The director, Gavin Hood, said that Asa Butterfield was really the only actor who, when paired up with you, was perfect for the role of Ender.
Harrison Ford: I’ve heard him say that. I think what he’s saying is that Asa has a kind of strength and capacity, and Asa was cast before I was. Gavin was glad that he felt that Asa had this strength to stand up against me, but I think that’s Gavin’s attempt to be flattering to me more than anything else.
What do you think of Asa?
Harrison Ford: Asa is an amazing young person. He’s a very accomplished actor, he’s got a wonderful focus and capacity to focus and concentrate, and he has a wonderful work ethic. That combined with talent I think bodes well for his future.
Since you last shot Star Wars and were shooting space sequences, have there been any significant changes that impact you as a performer in shooting space sequences?
Harrison Ford: Well obviously the techniques to create the visual elements have changed enormously. When we were making Star Wars, they were putting together spaceships out of plastic model kits of cars and boats and trains and gluing them all together and then putting them on a stick and flying them past the camera, and it worked. It was fine. Add a little music, and you believe that big spaceship coming over your head.
The capacity to create effects with computers has made the job easier, but it has also introduced the complexity that you can, with a few more keystrokes, generate such a busy canvas that the eye doesn’t know where to go. You lose human scale on an event.
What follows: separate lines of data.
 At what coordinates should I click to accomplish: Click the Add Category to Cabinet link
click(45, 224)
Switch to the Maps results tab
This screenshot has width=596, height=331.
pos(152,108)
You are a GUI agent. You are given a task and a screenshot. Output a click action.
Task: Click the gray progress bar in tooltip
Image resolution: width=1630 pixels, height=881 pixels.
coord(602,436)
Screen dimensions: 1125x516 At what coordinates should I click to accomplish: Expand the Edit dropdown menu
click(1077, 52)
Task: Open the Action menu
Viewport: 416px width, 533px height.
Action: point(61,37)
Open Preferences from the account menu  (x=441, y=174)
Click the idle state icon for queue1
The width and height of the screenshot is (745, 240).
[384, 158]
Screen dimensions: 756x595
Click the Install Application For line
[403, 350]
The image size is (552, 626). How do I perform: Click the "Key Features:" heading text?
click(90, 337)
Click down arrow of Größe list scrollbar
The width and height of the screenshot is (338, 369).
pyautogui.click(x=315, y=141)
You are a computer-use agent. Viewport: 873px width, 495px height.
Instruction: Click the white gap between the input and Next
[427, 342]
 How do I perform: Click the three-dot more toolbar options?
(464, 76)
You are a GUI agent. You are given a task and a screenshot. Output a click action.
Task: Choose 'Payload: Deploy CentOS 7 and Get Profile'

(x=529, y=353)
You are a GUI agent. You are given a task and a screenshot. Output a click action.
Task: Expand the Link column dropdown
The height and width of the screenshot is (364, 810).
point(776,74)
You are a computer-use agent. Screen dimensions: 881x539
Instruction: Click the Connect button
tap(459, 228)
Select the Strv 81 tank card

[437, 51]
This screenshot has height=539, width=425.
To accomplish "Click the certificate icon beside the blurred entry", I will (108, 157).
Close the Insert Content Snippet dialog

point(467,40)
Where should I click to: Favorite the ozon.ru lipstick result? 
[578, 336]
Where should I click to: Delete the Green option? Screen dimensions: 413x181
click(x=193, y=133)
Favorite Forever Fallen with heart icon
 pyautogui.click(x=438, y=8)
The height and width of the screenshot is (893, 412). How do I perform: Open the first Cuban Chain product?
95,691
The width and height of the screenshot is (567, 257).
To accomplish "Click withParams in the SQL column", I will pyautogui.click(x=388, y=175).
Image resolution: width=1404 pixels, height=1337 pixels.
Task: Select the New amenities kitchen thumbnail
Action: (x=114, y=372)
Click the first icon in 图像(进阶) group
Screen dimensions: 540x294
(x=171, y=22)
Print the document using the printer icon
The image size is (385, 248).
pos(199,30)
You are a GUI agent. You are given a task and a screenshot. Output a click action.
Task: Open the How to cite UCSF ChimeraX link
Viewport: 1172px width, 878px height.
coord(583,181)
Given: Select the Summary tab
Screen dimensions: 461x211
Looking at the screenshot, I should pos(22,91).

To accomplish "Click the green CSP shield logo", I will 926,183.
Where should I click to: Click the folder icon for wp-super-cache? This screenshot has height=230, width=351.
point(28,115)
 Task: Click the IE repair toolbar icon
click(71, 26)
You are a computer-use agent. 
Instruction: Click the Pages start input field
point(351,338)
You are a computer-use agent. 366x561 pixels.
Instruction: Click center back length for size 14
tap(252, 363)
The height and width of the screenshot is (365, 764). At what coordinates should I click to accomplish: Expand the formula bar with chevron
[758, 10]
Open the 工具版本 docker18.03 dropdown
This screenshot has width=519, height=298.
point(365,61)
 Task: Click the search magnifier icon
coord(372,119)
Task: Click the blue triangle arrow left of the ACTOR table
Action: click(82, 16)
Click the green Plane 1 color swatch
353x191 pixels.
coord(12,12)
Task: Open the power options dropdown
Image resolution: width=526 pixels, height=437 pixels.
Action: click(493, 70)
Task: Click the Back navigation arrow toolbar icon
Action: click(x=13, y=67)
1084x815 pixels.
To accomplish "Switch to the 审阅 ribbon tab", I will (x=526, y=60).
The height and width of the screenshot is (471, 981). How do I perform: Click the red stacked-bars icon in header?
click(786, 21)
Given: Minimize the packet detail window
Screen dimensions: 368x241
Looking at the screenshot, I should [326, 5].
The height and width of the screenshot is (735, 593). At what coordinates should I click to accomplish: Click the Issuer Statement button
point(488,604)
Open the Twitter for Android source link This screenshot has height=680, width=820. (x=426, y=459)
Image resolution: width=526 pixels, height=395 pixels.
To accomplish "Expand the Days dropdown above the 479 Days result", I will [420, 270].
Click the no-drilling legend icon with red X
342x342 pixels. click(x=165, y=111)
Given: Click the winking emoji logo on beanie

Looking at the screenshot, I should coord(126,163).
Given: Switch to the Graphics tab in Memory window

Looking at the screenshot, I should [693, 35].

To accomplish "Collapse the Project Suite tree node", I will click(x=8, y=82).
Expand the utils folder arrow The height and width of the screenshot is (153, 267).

You’re just wowed by the kinetics and the visualization, but you do often in those cases, I feel, lose touch with the human characters and what it is that they would feel and how they might feel. I think that’s still the most important part, so I think you have to be really careful with effects so that they don’t overpower the story.
What was more fun for you, piloting the Millennium Falcon or commanding a battle cruiser?
Harrison Ford: Well I wasn’t in command of anything. In Ender’s Game I don’t command anything. I’m a trainer and I’m responsible for a school, and the young character Ender is orchestrating a battle that’s being fought remotely. But for me, the fun of movies is always the collaboration and the work itself on the set. I don’t know what’s more fun. Sorry.